# Help me find a mystery leak. Getting wet floormats on an '02.



## jrplt4 (Aug 14, 2007)

- Front floormats are wet, but all carpet is dry.
- Driver's side appears to have dripped onto a spot under the brake pedal & then pooled on the flat part of the mat.
- Pass. side not nearly as bad, just a small spot near the front of the door.
- Happens after heavy rain. I had my wife spray the car while I was inside and no new water appeared. Lesser storms & washes have been no problem, even being parked outside 24/7.

Searching turned up the following ideas:

1) I ruled out a leak at the door speaker (per a TSB) because the door & all carpet are dry, and the bulk of the wet area was not near the door.

2) A/C drain clogged or disconnected. Does this fit the above description? * Service manual is no help in finding the drain itself - where is the dang thing?*

3) *Best guess after much searching & thought:* The rain might be entering at the cowl intake at a faster rate than can be drained. How is the intake ductwork protected from rain intrusion? Is it covered under the cowl or does it simply use a drain tube? If there is a drain, is it the same one as used by the evaporator?

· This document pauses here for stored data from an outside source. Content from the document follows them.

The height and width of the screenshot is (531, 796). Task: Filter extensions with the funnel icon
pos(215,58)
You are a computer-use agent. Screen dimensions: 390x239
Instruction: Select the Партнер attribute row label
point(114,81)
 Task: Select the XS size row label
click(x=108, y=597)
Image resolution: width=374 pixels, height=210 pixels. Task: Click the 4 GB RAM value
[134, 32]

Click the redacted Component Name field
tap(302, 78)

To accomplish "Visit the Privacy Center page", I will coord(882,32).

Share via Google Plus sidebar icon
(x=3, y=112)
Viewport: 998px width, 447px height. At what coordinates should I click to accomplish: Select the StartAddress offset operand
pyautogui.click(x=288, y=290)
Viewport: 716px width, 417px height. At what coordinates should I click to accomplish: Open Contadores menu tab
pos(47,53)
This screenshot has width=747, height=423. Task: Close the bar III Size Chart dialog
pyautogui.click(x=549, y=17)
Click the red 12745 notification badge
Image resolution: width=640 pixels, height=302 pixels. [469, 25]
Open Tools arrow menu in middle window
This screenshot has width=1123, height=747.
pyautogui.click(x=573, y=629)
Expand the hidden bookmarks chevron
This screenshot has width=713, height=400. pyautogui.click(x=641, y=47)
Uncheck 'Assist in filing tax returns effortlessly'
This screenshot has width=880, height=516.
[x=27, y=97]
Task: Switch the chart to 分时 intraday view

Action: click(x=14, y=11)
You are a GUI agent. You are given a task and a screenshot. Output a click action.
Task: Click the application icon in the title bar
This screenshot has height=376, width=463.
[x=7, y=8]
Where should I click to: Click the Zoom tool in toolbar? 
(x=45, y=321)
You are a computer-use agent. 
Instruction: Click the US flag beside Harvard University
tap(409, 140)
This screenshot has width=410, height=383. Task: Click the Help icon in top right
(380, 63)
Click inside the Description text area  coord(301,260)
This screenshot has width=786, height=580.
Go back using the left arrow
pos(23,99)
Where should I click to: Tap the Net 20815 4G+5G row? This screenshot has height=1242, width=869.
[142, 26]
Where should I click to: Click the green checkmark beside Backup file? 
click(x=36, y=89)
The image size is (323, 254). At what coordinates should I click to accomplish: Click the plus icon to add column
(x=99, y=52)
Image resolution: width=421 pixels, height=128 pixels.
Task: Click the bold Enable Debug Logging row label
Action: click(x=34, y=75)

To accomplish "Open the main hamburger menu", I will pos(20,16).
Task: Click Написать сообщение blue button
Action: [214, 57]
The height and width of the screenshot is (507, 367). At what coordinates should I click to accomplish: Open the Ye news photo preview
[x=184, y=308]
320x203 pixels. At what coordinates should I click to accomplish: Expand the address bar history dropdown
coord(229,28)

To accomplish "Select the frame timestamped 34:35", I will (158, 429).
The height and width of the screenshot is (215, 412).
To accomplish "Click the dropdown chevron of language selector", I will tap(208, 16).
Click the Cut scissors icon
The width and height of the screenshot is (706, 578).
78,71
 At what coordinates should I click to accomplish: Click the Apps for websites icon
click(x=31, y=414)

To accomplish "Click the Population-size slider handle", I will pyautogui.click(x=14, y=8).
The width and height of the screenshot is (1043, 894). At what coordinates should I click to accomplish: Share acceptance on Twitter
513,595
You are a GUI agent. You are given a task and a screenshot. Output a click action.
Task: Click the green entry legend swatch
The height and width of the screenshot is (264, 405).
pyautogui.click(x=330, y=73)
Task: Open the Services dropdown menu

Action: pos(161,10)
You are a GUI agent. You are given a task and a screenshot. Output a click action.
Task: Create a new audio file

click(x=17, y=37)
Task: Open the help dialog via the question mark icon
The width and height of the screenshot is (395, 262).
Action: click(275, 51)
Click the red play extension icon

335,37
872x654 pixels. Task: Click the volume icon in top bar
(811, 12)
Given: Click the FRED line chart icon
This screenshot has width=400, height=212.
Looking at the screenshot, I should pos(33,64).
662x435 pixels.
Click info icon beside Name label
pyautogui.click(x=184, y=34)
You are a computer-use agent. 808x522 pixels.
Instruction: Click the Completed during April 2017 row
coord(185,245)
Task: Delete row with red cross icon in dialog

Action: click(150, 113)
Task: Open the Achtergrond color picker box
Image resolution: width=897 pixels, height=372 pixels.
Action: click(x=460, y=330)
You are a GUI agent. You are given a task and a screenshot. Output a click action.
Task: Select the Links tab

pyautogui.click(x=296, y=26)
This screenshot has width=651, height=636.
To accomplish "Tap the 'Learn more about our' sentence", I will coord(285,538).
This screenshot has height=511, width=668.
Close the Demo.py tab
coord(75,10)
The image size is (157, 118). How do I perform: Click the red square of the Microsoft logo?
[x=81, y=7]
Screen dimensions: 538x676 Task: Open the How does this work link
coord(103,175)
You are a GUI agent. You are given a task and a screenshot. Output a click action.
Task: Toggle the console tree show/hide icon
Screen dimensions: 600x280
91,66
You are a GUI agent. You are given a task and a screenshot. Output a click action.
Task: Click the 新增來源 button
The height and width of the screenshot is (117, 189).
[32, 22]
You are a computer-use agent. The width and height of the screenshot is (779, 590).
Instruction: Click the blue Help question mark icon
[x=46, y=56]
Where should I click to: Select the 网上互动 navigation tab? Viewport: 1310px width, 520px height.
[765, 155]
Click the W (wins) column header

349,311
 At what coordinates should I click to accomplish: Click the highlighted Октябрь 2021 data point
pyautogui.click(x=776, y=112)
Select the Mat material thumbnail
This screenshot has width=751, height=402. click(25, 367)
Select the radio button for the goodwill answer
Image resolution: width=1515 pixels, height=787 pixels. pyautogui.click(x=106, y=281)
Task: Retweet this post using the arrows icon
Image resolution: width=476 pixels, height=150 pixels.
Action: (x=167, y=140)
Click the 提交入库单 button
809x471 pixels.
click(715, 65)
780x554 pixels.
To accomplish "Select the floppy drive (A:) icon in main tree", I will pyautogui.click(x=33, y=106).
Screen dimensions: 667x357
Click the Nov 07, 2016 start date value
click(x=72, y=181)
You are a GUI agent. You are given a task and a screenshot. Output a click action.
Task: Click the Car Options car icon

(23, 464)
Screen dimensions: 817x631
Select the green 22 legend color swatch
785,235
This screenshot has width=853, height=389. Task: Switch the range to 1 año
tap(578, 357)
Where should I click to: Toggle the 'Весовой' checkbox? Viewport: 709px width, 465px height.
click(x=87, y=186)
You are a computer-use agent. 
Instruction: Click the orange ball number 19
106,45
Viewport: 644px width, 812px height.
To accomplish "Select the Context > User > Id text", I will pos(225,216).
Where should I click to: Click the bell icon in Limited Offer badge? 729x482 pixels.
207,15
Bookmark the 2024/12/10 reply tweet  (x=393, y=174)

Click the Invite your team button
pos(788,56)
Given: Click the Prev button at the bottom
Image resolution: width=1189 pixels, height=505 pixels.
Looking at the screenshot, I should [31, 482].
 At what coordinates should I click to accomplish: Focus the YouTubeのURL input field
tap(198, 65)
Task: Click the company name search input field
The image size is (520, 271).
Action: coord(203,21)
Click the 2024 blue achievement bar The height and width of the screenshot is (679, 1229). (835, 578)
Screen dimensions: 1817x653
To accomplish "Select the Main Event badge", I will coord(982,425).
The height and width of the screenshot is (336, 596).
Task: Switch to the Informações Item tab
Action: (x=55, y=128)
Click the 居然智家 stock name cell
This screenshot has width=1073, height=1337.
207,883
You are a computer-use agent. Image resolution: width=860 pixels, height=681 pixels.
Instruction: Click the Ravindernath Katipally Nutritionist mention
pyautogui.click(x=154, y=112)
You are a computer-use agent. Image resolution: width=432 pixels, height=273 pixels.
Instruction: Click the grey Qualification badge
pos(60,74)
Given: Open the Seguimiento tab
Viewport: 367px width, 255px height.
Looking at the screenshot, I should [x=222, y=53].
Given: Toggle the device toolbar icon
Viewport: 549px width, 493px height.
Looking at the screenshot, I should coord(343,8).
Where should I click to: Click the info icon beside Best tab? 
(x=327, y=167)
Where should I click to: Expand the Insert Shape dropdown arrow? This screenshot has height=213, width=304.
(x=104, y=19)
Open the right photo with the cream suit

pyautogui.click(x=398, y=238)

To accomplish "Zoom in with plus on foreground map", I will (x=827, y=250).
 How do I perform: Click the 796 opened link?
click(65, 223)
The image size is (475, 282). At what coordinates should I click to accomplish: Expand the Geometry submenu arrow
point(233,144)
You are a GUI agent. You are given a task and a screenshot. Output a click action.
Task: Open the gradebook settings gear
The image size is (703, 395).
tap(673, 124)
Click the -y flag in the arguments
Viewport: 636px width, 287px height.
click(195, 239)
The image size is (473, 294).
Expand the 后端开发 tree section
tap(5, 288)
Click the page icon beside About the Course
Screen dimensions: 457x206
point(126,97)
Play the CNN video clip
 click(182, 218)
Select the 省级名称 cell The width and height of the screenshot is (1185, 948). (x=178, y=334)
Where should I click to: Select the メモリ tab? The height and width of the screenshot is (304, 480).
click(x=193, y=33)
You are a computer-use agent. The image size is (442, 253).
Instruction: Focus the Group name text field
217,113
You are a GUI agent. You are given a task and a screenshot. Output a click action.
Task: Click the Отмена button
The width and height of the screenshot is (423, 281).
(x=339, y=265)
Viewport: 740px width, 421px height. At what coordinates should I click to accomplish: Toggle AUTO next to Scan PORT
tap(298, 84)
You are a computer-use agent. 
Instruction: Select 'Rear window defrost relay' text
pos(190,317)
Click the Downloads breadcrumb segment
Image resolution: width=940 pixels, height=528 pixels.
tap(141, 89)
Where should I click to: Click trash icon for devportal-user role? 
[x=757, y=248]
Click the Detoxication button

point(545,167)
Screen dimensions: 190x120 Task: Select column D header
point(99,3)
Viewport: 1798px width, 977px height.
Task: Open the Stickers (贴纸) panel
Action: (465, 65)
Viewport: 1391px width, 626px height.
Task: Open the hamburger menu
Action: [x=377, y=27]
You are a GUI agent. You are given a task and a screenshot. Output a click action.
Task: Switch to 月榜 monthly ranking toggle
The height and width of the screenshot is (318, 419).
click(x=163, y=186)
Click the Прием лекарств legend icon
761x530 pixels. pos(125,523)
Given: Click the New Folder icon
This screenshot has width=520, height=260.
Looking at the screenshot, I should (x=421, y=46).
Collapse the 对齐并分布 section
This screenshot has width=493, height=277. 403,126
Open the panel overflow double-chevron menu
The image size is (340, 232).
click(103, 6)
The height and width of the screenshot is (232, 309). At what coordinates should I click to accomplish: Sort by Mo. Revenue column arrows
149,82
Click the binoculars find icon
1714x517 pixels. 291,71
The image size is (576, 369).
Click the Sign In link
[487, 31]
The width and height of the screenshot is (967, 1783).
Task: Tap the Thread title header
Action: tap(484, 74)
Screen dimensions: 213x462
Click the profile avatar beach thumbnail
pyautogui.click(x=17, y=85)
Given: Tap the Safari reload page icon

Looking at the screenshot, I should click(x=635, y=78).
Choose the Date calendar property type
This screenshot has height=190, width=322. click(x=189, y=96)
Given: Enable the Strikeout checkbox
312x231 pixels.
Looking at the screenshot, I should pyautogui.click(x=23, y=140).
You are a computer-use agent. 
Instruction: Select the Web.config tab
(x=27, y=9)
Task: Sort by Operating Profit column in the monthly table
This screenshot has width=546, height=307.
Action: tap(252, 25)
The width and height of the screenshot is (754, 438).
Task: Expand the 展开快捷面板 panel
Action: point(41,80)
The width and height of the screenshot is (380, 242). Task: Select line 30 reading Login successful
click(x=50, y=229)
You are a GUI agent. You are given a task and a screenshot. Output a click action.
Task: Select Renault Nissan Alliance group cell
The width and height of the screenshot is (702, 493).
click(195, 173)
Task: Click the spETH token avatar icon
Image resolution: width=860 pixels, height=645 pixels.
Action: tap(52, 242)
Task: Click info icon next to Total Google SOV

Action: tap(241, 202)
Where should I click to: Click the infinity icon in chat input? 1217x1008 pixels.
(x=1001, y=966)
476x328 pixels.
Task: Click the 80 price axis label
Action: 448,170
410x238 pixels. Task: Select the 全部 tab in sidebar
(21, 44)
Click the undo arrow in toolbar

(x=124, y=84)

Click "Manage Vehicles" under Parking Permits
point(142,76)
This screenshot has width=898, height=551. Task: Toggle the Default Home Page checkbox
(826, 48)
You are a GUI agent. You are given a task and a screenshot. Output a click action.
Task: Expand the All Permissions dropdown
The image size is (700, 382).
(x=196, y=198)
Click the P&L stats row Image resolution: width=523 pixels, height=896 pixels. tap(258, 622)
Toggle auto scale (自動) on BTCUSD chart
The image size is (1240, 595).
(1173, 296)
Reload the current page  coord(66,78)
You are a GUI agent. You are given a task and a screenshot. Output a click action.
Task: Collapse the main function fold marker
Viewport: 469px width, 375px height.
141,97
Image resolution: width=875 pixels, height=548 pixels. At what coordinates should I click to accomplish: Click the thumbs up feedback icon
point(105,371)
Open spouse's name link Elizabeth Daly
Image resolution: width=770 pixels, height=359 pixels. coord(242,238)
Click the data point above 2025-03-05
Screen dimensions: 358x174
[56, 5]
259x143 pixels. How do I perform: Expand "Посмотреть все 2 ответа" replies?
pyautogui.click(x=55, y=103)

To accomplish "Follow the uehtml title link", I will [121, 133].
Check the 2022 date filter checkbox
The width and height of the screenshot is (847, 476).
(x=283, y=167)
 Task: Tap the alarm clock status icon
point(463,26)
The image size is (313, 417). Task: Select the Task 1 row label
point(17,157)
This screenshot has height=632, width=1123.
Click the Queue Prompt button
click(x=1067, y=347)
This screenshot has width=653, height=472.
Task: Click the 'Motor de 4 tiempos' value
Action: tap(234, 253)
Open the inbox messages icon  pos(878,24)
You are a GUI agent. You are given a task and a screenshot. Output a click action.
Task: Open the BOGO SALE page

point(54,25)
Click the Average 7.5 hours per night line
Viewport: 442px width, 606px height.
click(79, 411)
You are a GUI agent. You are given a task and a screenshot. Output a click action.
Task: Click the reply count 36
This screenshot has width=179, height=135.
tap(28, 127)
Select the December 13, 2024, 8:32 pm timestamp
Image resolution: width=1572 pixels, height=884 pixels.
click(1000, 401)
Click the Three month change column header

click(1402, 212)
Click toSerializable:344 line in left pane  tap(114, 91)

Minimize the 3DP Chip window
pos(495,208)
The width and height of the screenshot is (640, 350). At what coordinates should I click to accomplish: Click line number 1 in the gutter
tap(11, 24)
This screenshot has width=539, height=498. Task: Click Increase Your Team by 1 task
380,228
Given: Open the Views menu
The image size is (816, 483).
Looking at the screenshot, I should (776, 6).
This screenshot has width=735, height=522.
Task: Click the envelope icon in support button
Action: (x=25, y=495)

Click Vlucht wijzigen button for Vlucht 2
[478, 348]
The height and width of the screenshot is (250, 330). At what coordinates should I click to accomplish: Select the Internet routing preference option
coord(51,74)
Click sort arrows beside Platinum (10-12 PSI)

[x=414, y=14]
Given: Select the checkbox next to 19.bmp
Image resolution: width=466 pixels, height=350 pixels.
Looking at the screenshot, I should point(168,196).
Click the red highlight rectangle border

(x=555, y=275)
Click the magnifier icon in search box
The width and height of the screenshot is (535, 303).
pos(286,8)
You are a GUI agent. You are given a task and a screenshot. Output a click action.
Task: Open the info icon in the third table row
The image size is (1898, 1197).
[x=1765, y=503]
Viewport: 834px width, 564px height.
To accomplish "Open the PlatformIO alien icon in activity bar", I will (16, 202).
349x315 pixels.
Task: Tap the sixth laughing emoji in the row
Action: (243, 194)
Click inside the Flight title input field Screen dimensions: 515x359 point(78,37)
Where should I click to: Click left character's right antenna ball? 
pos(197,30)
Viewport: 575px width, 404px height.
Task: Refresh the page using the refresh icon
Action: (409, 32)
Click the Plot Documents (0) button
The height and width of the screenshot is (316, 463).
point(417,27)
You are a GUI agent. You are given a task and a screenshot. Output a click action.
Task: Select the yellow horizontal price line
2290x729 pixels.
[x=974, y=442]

Any other suggestions? It seems to me that a windshield leak would travel down the firewall first and get the carpet wet.


----------



## SPEEDO (Jun 9, 2003)

the ac drain tube is on the left side. Are you sure its water?? If it is then I would guess you have a leak around the windshield, other wise, my first thought was a brake master leaking....


----------



## jrplt4 (Aug 14, 2007)

SPEEDO said:


> the ac drain tube is on the left side. Are you sure its water?? If it is then I would guess you have a leak around the windshield, other wise, my first thought was a brake master leaking....


I need to know exactly where to look even though it's probably been right under (over!  ) my nose all along. I've crawled under both sides of the dash several times and the only things I see passing through the firewall are a couple of electrical harnesses and the brake pedal piston. Will it be necessary to remove any trim or dash panels?

It's definitely water - no grease, oil or coolant evident & no staining after the mats are dry. If the windshield or other seals were leaking, I still think the carpet would also be affected.


----------



## SPEEDO (Jun 9, 2003)

sorry, brain cramp, the a/c drain is on the RIGHT side...
I dont believe anything that is water related runs on the left side, so I would look at the windshield. Water travels in mysterious ways, it could be following wires or a trim panel.


----------



## smj999smj (Jan 1, 2006)

Actually, the drain tube is more towards the center of the firewall. Unlike previous Nissans the had the evaporator case on the right side of the dash, the 02 Altima moved the evaporator closer to the center of the dash. It's easiest to find the drain from under the car...it's not particularly easy to get to.


----------